There’s no way to sugarcoat it: grief is a devastating feat. It can blindside you, derail your life plans and introduce you to an unknown layer of unimaginable pain. Collective grief is difficult enough to navigate, but experiencing the loss of a loved one is much more personal territory. It can be difficult to communicate with anyone who has yet to experience it, leaving you feeling alone and isolated.
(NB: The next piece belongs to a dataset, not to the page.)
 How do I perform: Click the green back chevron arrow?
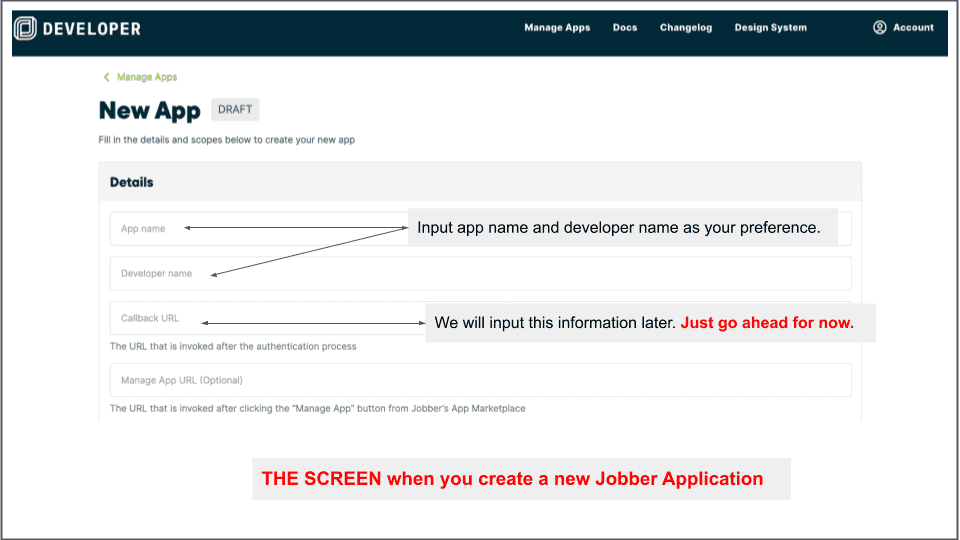(107, 77)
Not only is grieving a difficult journey but holding someone through their loss is complex, as well. Whether you understand the pain and have suffered through loss yourself, or have been lucky enough to evade it, here’s how to show up for someone during their grieving and what to say to someone who lost a loved one.

Acknowledge What Happened

Many people avoid communicating with someone grieving altogether in order to avoid triggering them, saying the wrong thing or simply feeling uncomfortable. While grief looks different on everybody and some would prefer the space, others feel isolated enough as it is. Acknowledge their loss to make sure they know they’re heard, held and have someone to console them.

Be Honest

We all think we need to have a perfect script ready when walking into a conversation with someone hurting from loss, but that’s simply not the case. As humans, we’re only doing our best, so initiating conversation from a place of honesty can be really helpful and humanizing. Something along the lines of, “I don’t know what to say, but I love you so much and want to help” or “I’m unsure of what to say in a situation like this, but I’m here to listen if you need me” can help both of you feel more safe and comfortable.

Let Them Share

Sometimes, all someone grieving needs is the company of a friend and the space to fully unravel. Saying too much gives them the responsibility to thoughtfully respond and thus hold you back, which they may not have the emotional or energetic capacity to do. Open the door for them to share their own internal stream of consciousness, especially if their community is small and they may not get the opportunity elsewhere.

Offer a Hand

Acts of service say more than words ever could in times like these. If they don’t have the energy to cook meals for themselves or keep their living spaces tidy, lending a helping hand can prove wonders. Something as simple as, “Hey, I heard about your loss and wanted to ask if you needed anything?” or “I heard and I’m really sorry. Can I do anything for you?” can really soothe their heart and allow them to depend on you.

Check In and Hold Space

It’s important to remember that when asking them how they’re doing, you may be met with a wide array of emotions, from anger to devastation. Grief is nonlinear and how they felt yesterday may look very different today. They’re not asking to be soothed, especially when you don’t have the power to take the feeling away from them. Saying things like, “I hear you. Everything you’re feeling is valid” is a beautiful way to embrace their emotions without trying to fix them.

Avoid Triggering Cliches

Amongst all the things you can say, what’s most important is to avoid the cliches that may hurt rather than help. Normalized sayings like, “This is all part of the plan,” “Everything happens for a reason” or “They’re in a better place now” can feel rather dismissive, as if you’re telling them to stop feeling sad sooner.

You’re Doing Your Best

Ultimately, loss is a complex part of the human experience we’d all avoid forever if we could. Wanting to be intentional about what to say to someone who lost a loved one speaks beautifully to the respect you have for them. We’ll never navigate it perfectly because grief is imperfect, but what we can do is our best.